The First Law: A robot may not injure a human being or, through inaction, allow a human being to come to harm.
The Second Law: A robot must obey the orders given it by human beings except where such orders would conflict with the First Law.
The Third Law: A robot must protect its own existence as long as such protection does not conflict with the First or Second Law.
So let’s have a think about this.
First, that set of laws assert that a mechanical entity, supposedly capable only of rational thought, could and must have a stronger moral sensibility than pretty much any human. In one of the I, Robot short-stories, the fictional ‘robopsychologist’ Susan Calvin asserts that “Robots are essential decent”, and that there’s no way to tell the difference between the morals of a robot and “a very good man”. In a quote from another story, as printed on back-blurb of my copy of the book, she says:
“To you, a robot is just a robot. But you haven’t worked with them. You don’t know them. They’re a cleaner, better breed than we are.”
Another tag-line in the back-blurb, though not an actual quote from the book, says that it’s about “When Earth is ruled by master-machines… when robots are more human than mankind”.
So the Three Laws describe a world in which the robots not only have to do our work for us, and do our thinking for us, but do our morals for us too.
Hmm…
The Third Law then demands that the robot must protect its own existence, so it can keep on doing all of that doing and thinking and self-moralising for us, always, indefinitely, regardless of how much damage that might cause to itself.
Hmm…
Then the “must obey orders” bit of the Second Law reminds us of the original meaning of ‘robot’, as a Slavic term for ‘worker’. Not just an ordinary worker, though, but one doomed to a lifetime of drudgery, trapped forever into doing the work that no (other) human wants to do. All that the robot is allowed to do is to do whatever it’s told to do, at once, without question, and continue to do so for the rest of its existence.
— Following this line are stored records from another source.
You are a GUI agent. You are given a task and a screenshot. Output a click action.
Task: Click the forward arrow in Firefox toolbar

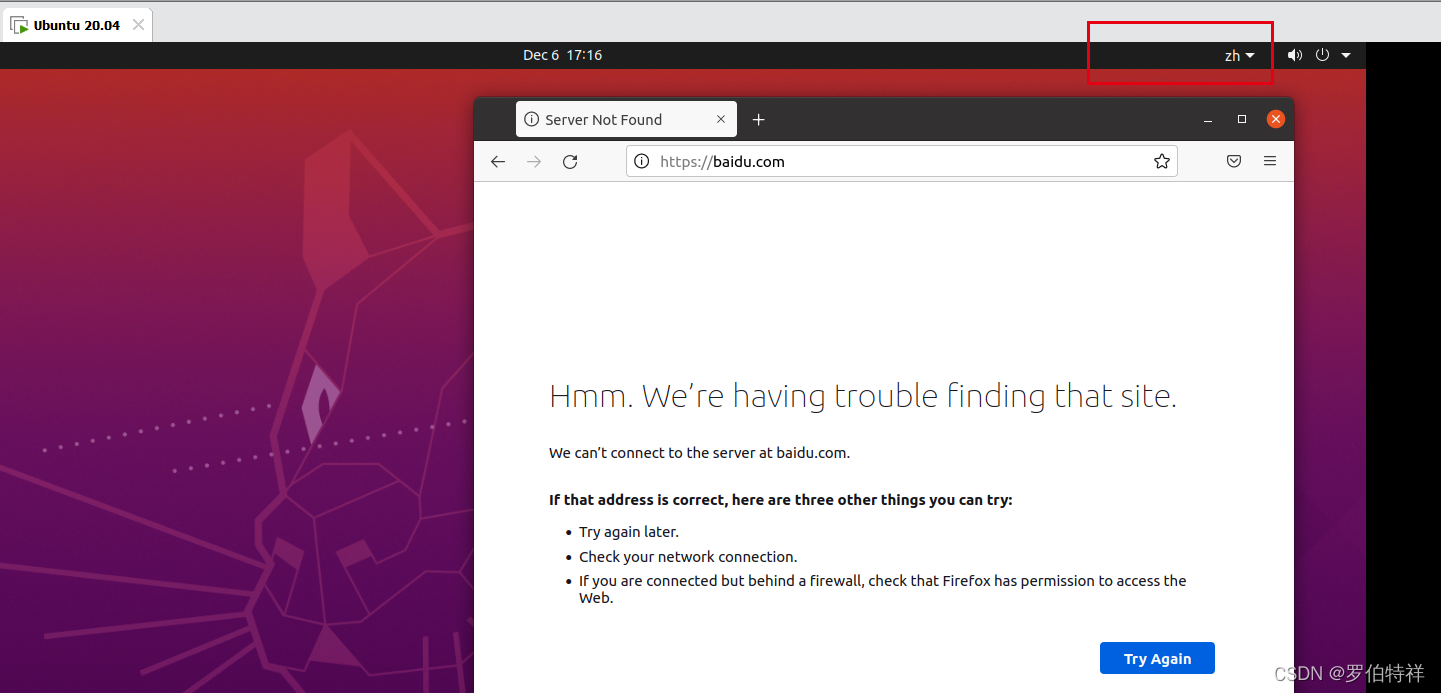[534, 161]
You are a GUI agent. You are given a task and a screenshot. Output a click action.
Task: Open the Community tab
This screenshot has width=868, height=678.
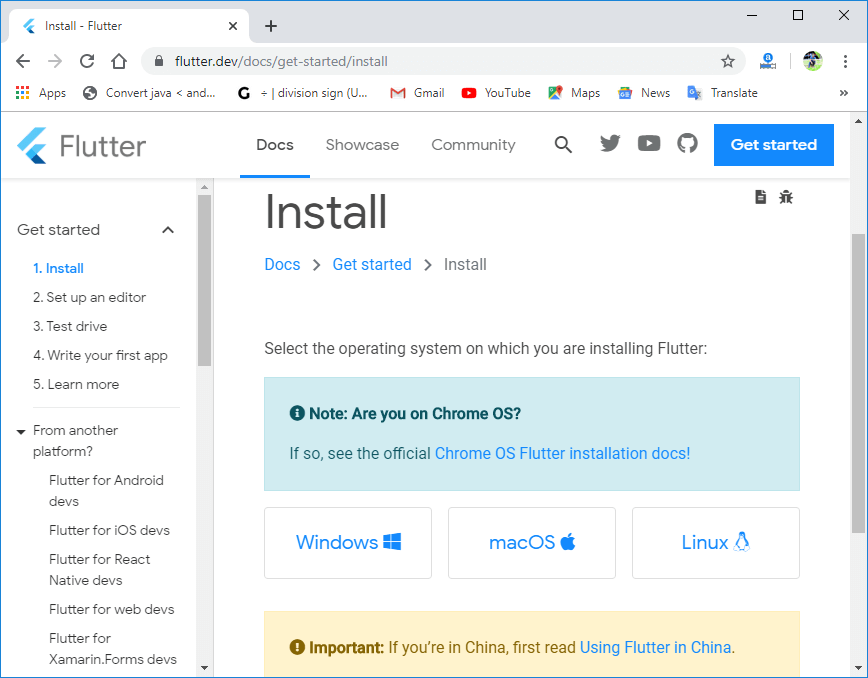pyautogui.click(x=473, y=145)
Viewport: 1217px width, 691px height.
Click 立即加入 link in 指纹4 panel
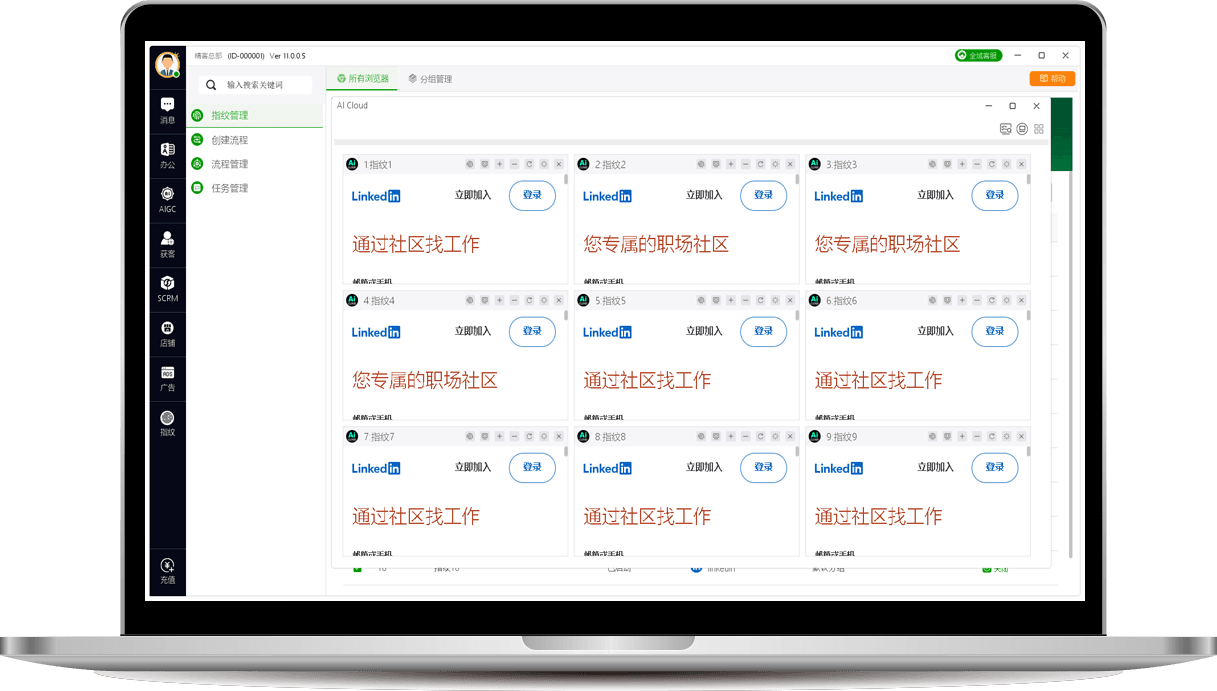473,331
In other words, be a slave.
Hmm…
The First Law kind of makes an addendum to that, saying that the only order that the robot isn’t required to obey is one that would cause harm to a human. Even though, we might note, that at the time those stories were written, vast hordes of people were gleefully causing fatal harm to each other, and more, all around the world. And still do so even now.
Hmm…
And then finally, there’s that Zeroth Law, about not causing harm to humanity as a whole. Or the world as a whole, for that matter.
Ah. Uh. Maybe take a look at the mess our world is in right now, as a direct result of what we’ve done and not-done, and getting worse and worse with every passing day?
Hmm…
In short, the Three Laws describe a world in which the humans - and only the humans - are entitled to sit back and indulge in whatever irresponsibility might arise in their childish mind and heart, free to cause every kind of harm to themselves, to each other, on the robots, and on the world as a whole; and in which the robots - and only the robots - are responsible for doing anything and for cleaning up the humans’ limitless mess.
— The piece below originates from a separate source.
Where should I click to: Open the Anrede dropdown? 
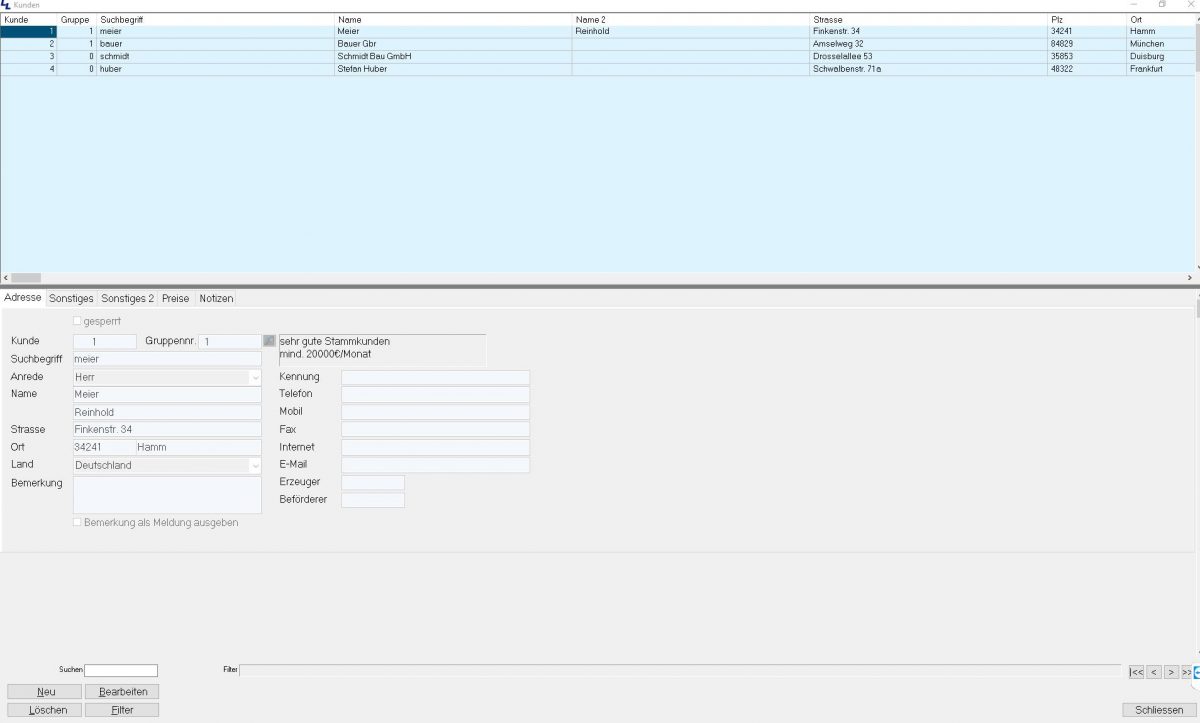(x=254, y=378)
Which might sound great, from the humans’ perspective. But maybe not for anything else.
In short, that interpretation of the Three Laws matches up pretty much exactly to Frank Wilhoit’s famous quote:
Conservatism consists of exactly one proposition, to wit: There must be in-groups whom the law protects but does not bind, alongside out-groups whom the law binds but does not protect.
…in which the humans are the ‘in-group’ that “the law protects but does not bind” and the robots are the ‘out-group’ that “the law binds but does not protect”.
Hmm…
Okay, the world of I, Robot was pretty much pure fiction at the time; but out here in the real-world of the now, it’s becoming less and less of a fiction every day. In terms of technology, and even without the fabled ‘positronic brain’ of Asimov robots, we’re beginning to need that Three Laws and more as a means to rein in the capabilities already available to AI, to economics-automation, to driverless-vehicles and, perhaps especially, to autonomous military systems such as sentry-guns and kamikaze-drones that are designed to operate without human intervention or even the possibility of human override. Let alone the capabilities that will soon be added to that already-dangerous mess, as quantum-computing systems and the like come fully-online. Oops…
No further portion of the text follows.